NAPR: a Cloud-Based Framework for Neuroanatomical Age Prediction

• Published in: Neuroinformatics (Totowa, N.J.) Vol. 16; no. 1; pp. 43 - 49
• Main Authors: Pardoe, Heath R., Kuzniecky, Ruben
• Format: Journal Article
• Language: English
• Published: New York Springer US 01.01.2018; Springer Nature B.V
• Subjects: Adolescent; Adult; Age; Aged; Aged, 80 and over; Aging - pathology; Aging - physiology; Anatomy; Bioinformatics; Biomedical and Life Sciences; Biomedicine; Brain architecture; Brain mapping; Cerebral Cortex - cytology; Cerebral Cortex - diagnostic imaging; Cerebral Cortex - physiology; Child; Cloud Computing - trends; Computational Biology/Bioinformatics; Computer Appl. in Life Sciences; Computer programs; Cortex; Databases, Factual - trends; Forecasting; Humans; Internet; Learning algorithms; Magnetic resonance imaging; Magnetic Resonance Imaging - trends; Medical imaging; Middle Aged; Neuroimaging; Neurology; Neurosciences; Software; Software Original Article; Software services; Young Adult; Cloud computing; Age prediction; Morphometry; Software as a service
• ISSN: 1539-2791; 1559-0089; 1559-0089
• DOI: 10.1007/s12021-017-9346-9

The availability of cloud computing services has enabled the widespread adoption of the “software as a service” (SaaS) approach for software distribution, which utilizes network-based access to applications running on centralized servers.

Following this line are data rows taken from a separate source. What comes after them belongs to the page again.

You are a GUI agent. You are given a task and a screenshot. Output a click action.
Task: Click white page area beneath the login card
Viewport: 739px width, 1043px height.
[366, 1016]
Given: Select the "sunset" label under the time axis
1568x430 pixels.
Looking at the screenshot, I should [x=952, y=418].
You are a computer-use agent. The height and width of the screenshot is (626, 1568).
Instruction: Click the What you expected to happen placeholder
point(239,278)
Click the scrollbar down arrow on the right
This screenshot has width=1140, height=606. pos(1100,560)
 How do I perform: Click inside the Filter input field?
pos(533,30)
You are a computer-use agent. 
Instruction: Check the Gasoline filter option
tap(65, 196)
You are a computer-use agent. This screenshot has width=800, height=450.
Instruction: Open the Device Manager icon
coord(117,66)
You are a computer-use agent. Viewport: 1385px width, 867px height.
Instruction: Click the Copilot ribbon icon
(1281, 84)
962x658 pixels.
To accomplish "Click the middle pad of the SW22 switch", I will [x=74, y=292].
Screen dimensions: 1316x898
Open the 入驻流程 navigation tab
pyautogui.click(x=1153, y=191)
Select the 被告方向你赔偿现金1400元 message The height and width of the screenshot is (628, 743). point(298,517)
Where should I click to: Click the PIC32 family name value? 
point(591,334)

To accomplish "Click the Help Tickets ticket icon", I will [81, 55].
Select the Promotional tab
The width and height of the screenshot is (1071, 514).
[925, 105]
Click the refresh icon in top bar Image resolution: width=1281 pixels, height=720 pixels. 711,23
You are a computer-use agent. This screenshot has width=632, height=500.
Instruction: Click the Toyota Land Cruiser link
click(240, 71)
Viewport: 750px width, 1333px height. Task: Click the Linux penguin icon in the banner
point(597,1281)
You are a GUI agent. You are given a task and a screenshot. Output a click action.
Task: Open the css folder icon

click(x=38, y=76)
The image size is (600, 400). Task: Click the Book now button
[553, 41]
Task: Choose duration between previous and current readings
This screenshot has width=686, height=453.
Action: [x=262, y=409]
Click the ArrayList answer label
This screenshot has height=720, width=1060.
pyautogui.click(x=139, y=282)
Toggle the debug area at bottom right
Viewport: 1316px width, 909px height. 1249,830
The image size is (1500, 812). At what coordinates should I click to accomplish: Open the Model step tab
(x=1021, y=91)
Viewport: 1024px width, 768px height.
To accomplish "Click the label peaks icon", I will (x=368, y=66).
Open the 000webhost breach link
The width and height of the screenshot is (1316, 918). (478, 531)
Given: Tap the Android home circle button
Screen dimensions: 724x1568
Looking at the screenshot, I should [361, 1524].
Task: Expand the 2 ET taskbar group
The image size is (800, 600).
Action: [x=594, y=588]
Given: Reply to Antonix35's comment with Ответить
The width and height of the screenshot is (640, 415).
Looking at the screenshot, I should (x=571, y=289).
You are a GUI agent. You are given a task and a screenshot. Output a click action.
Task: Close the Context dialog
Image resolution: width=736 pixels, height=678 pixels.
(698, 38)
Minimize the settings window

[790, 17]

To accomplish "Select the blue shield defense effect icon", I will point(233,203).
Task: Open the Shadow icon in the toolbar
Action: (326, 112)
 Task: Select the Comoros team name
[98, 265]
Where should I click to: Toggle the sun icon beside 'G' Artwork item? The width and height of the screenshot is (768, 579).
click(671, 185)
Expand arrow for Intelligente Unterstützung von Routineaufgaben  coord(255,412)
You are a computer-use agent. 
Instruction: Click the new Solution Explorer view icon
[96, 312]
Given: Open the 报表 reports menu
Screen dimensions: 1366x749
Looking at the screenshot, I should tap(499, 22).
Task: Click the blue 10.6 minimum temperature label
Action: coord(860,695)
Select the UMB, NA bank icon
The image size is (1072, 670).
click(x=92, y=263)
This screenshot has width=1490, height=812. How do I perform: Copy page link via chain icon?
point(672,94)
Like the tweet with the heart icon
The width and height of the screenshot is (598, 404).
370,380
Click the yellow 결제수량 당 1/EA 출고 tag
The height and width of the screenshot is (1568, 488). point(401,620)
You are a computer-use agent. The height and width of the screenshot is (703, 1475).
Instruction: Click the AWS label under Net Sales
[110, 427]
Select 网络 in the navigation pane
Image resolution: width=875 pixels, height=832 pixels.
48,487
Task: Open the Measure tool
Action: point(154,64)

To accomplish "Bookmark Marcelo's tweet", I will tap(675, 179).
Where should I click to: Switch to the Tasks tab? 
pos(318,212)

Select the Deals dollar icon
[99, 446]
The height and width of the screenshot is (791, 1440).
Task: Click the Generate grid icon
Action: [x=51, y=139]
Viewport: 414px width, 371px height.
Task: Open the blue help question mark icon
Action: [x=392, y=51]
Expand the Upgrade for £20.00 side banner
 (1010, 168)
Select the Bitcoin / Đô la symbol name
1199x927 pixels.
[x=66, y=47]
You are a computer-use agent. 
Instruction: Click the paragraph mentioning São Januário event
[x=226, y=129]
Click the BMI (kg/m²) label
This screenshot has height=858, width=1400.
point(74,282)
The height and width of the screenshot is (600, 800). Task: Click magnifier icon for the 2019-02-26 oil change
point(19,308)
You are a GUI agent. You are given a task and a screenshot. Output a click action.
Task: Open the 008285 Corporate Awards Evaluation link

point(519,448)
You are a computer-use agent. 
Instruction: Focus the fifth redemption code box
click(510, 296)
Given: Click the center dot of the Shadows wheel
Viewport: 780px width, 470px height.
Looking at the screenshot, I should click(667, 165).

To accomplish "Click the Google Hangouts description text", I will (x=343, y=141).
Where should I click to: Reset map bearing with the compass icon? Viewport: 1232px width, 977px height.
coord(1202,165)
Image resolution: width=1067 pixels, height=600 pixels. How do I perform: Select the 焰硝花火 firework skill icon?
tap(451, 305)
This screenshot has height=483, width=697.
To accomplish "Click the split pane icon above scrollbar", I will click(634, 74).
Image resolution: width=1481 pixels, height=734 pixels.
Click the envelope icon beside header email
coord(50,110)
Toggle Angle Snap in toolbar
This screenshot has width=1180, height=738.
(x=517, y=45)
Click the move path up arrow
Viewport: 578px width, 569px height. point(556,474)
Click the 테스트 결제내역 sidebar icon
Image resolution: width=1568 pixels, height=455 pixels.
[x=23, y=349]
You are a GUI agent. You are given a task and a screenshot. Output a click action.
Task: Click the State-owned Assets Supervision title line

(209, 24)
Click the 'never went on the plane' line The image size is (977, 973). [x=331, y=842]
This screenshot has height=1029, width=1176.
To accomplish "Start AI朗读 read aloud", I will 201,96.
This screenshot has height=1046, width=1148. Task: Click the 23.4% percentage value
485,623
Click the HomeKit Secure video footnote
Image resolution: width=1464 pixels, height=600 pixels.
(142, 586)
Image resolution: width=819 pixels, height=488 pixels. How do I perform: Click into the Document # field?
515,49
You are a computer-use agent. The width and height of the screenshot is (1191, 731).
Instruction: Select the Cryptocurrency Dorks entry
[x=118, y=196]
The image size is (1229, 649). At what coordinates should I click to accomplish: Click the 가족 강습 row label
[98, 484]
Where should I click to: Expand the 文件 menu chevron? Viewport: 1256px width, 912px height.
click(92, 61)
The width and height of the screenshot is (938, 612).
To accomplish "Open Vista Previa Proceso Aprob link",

In this paper we apply the SaaS approach to neuroimaging-based age prediction. Our system, named “NAPR” (Neuroanatomical Age Prediction using R), provides access to predictive modeling software running on a persistent cloud-based Amazon Web Services (AWS) compute instance. The NAPR framework allows external users to estimate the age of individual subjects using cortical thickness maps derived from their own locally processed T1-weighted whole brain MRI scans. As a demonstration of the NAPR approach, we have developed two age prediction models that were trained using healthy control data from the ABIDE, CoRR, DLBS and NKI Rockland neuroimaging datasets (total N  = 2367, age range 6–89 years). The provided age prediction models were trained using (i) relevance vector machines and (ii) Gaussian processes machine learning methods applied to cortical thickness surfaces obtained using Freesurfer v5.3. We believe that this transparent approach to out-of-sample evaluation and comparison of neuroimaging age prediction models will facilitate the development of improved age prediction models and allow for robust evaluation of the clinical utility of these methods.